Two women crouching and engaged in domestic tasks.
Fig. 3: G. H. von Langsdorff, Voyages and Travels in Various Parts of the World… London: printed for Henry Colburn, 1813. British Library shelfmark: Mic.F.232 [no. 38483]. Image courtesy University of Alberta due to Covid restrictions.
A page of musical notation and lyrics.
Fig. 4: G. H. von Langsdorff, Voyages and Travels in Various Parts of the World… London: printed for Henry Colburn, 1813. British Library shelfmark: Mic.F.232 [no. 38483]. Image courtesy University of Alberta, due to Covid restrictions.
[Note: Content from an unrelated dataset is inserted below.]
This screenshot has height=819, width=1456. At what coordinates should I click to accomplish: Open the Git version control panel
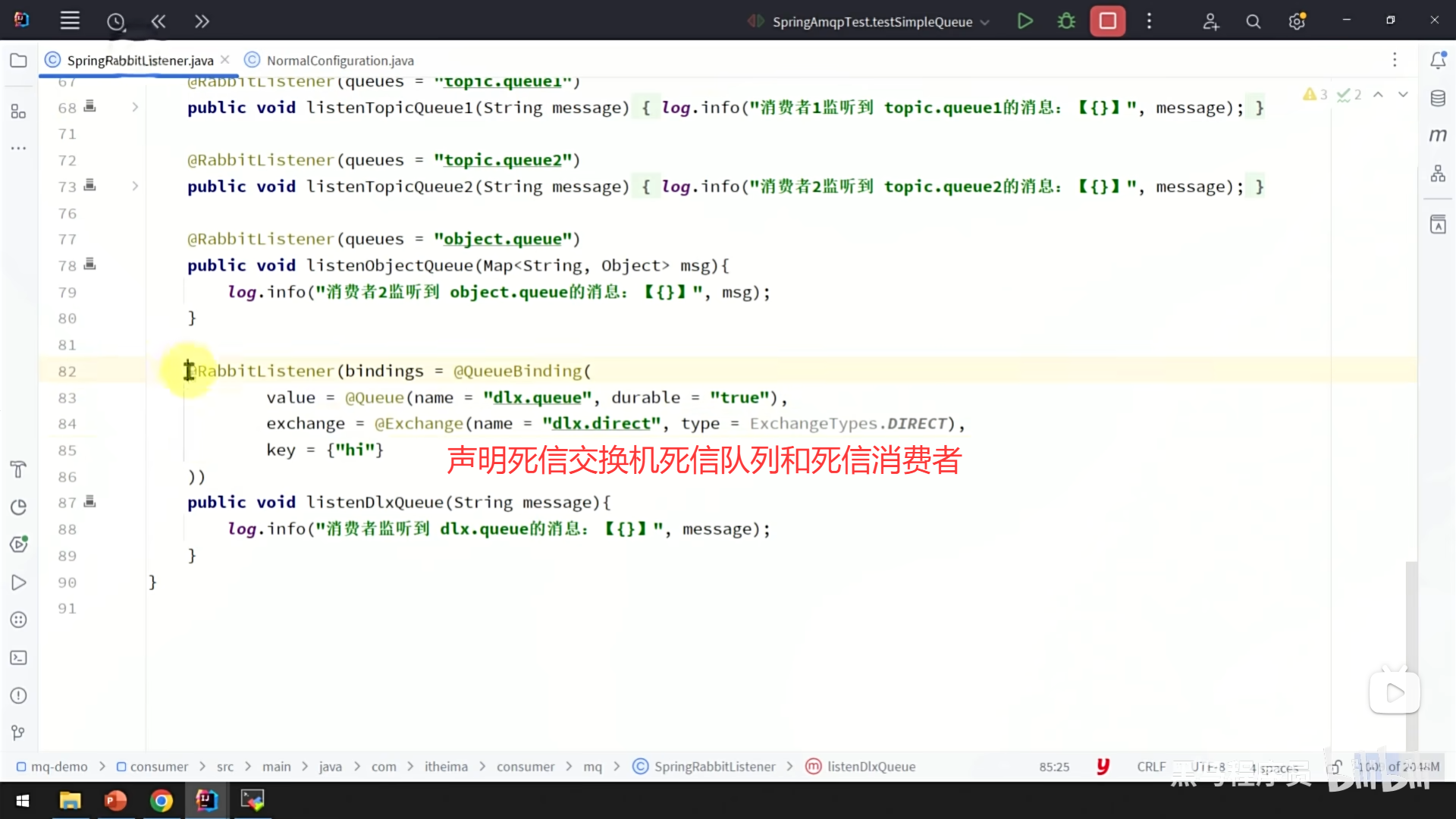coord(18,733)
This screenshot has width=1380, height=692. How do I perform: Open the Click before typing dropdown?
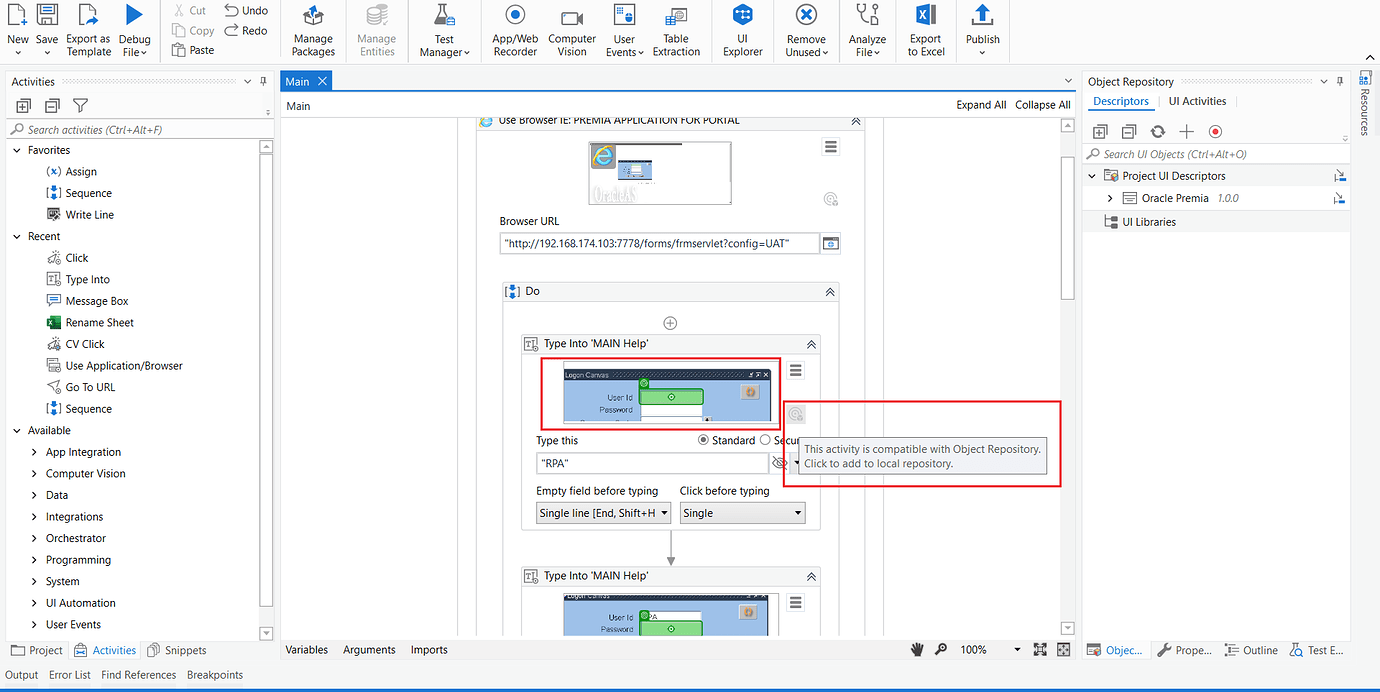742,512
Another interesting item with connections to Brazil uncovered by Dr Kaye is a 1916 book of short stories by Edith Wharton, the American author, called Xingú, and Other Stories (London; New York printed: Macmillan, 1916; British Library shelfmark NN.4057). The “Xingú” text portrays a dialogue between elite ladies who cannot fathom what is meant by Xingú. They think Xingú is something mysterious or rude, which creates quite a lot of drama among them. Eventually they discover it’s a Brazilian River. The text keeps you wondering, what would The Age of Innocence (Mrs. Wharton’s vivid masterpiece) be like, if set in the Império do Brasil? A crossover of the directors Martin Scorsese and Joaquim Machado de Assis, with vast corridors of palms, would surely depict a young emperor obsessed with becoming a masterful photographer, like Dom Pedro II of Brazil once was. He would have been especially pleased about finding the British Library's digital versions of his photographs available today.

Pola Oloixarac is the author of the novels Savage Theories, Dark Constellations and Mona. She’s the recipient of the 2021 Eccles Centre and Hay Festival Writer's Award.